## SOURCE DOCUMENT
BEGIN

While training with the 2Q plan, I came to a few principles that have worked for me while writing my training since:
- Long runs always count as quality. Trying to squeeze two workouts into a week after even an easy two hours on Sunday never seemed to click for me. This is the bedrock of the 2Q plan: a long run, with or without pace work, and one other workout every week.
- The hour run is undefeated. I read somewhere that fitness gains increase significantly at 30 minutes of exercise, and again at 60 minutes, so at some point around adopting 2Q I also tried to run for at least an hour as many times as possible every week. Whether I got fitter from the magic of 60 minutes or just from consistent higher mileage, it worked, and it stuck.
This basic approach got me to three PRs, 12 minutes in all, over the course of two years. I abandoned it for Pfitz because that’s what everyone else seems to be doing, and because it seems to be working, and because his principles make sense. That said, I think I need to make Pfitz’s principles work for me. Specifically:
- I need more work at marathon pace. Pfitz’s plans prescribe more of these workouts than I usually do, and the workouts themselves are bigger. This is the most specific work in any marathon plan, so it makes sense to do more of it.
- The MLR is a great idea. In past plans, my non-long-run quality day was often the second-longest day of the week. That’s the way it’s drawn up in the 2Q plan. But the MLR is more marathon-specific than, say, 800-meter repeats at 5K pace. So why is my interval day totaling 12 miles? I can spend some of those miles better elsewhere.
- I can’t neglect Strength, Core, or Strides. It may seem silly, but having the simple exercise routines from Advanced Marathoning has made it so much easier to go to the gym twice a week. I’m already seeing improvement. I want to keep this up, along with regular strides and rehab.
- Weekly routine is important. Pfitz’s plans are hyper-optimized to the point that workouts can fall on Tuesday, Friday, or even in place of the usual Wednesday MLR. I don’t like this. It may cost me a few workouts over the course of the training block, but a consistent routine serves my busy life better.

END

## EXERCISE DATA

BEGIN

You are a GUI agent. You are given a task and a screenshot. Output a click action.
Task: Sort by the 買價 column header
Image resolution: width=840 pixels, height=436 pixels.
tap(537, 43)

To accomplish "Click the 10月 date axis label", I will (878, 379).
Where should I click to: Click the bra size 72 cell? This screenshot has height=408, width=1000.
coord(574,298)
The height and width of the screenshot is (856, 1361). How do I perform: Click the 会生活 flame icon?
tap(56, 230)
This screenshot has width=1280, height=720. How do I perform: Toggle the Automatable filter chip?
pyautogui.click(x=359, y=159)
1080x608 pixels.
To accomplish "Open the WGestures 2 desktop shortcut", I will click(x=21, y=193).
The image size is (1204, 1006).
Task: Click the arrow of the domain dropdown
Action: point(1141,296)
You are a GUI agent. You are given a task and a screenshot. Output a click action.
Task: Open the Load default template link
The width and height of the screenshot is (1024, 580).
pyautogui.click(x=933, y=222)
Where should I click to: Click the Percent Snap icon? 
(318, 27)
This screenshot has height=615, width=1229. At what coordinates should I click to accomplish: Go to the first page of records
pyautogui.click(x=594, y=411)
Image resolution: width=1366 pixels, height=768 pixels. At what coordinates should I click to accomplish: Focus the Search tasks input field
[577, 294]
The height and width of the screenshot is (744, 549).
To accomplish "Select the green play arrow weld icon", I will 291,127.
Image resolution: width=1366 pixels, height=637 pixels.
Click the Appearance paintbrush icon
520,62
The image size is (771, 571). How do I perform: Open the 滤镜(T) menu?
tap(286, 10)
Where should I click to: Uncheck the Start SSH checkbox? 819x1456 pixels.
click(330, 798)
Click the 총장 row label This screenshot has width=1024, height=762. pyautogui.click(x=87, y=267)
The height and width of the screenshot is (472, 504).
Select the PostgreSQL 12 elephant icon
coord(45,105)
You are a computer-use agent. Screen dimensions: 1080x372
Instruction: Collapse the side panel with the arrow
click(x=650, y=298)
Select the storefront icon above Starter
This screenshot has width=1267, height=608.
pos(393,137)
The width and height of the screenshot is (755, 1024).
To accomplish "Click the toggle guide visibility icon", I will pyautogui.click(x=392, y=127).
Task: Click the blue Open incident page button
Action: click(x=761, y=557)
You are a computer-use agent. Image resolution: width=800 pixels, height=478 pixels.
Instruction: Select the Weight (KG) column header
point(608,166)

END

## TASKS FOR THIS EXERCISE
- 1) Quote the marathon training text between "- The MLR is" and "strides and rehab.", inclusive.
- 2) Write what comes next in the marathon training text, picking up after its final sentence.
The entries are separate material unrelated to the marathon training text.

## YOUR RESPONSES
- 1)
- The MLR is a great idea. In past plans, my non-long-run quality day was often the second-longest day of the week. That’s the way it’s drawn up in the 2Q plan. But the MLR is more marathon-specific than, say, 800-meter repeats at 5K pace. So why is my interval day totaling 12 miles? I can spend some of those miles better elsewhere.
- I can’t neglect Strength, Core, or Strides. It may seem silly, but having the simple exercise routines from Advanced Marathoning has made it so much easier to go to the gym twice a week. I’m already seeing improvement. I want to keep this up, along with regular strides and rehab.

- 2)
Most of Pfitz’s core principles actually fit into my pseudo-2Q plan pretty well; going forward, I’m going to run my workouts on Wednesday, with the MLR on Thursday. I’m going to keep the marathon-pace workouts and do my best to complete them, though I may soften them a bit—14 miles at marathon pace during peak mileage is almost too daunting to comprehend.
None of this is to say I think I know better than Pete Pfitzinger, who has led countless runners he’s never met to new PRs with his training plans. What I do know is I know myself, and that has been the most important knowledge in writing my training these last several years.
My attempt at 18/70 was off to a really rocky start, and maybe it wasn’t all the plan’s fault, but I have to trust my gut here and figure out the best way forward. We’re doing it my way.
Monday: 4 easy. Rehab in the evening.
Tuesday: 4 easy. Knee felt a little bit better. Core at lunch. Rehab in the evening.
Wednesday: 4 easy. A little better again. Strength at lunch. Rehab.
Thursday: 5 easy. Better still. Skipped rehab after a long day taking care of a sick baby.
Friday: 6 uptempo. Just a little tightness in the knee. My nightmare begins in the evening.
Saturday: Spent the wee hours of the morning in the ER. Terrible day.
Sunday: Utterly depleted. Almost as terrible as Saturday.
This Week: 23 miles. A fine rebuilding week until the rebuild fell apart.
Baby: As you may have gathered from the stomach bug and ear infection, my son had a rough weekend. Fortunately, he has his appetite back now and the antibiotics seem to finally be controlling his ear pain. His fever is gone. My wife and I are hopeful he will be happy and healthy for his first birthday in a few days. Whether we can say the same for ourselves remains to be seen.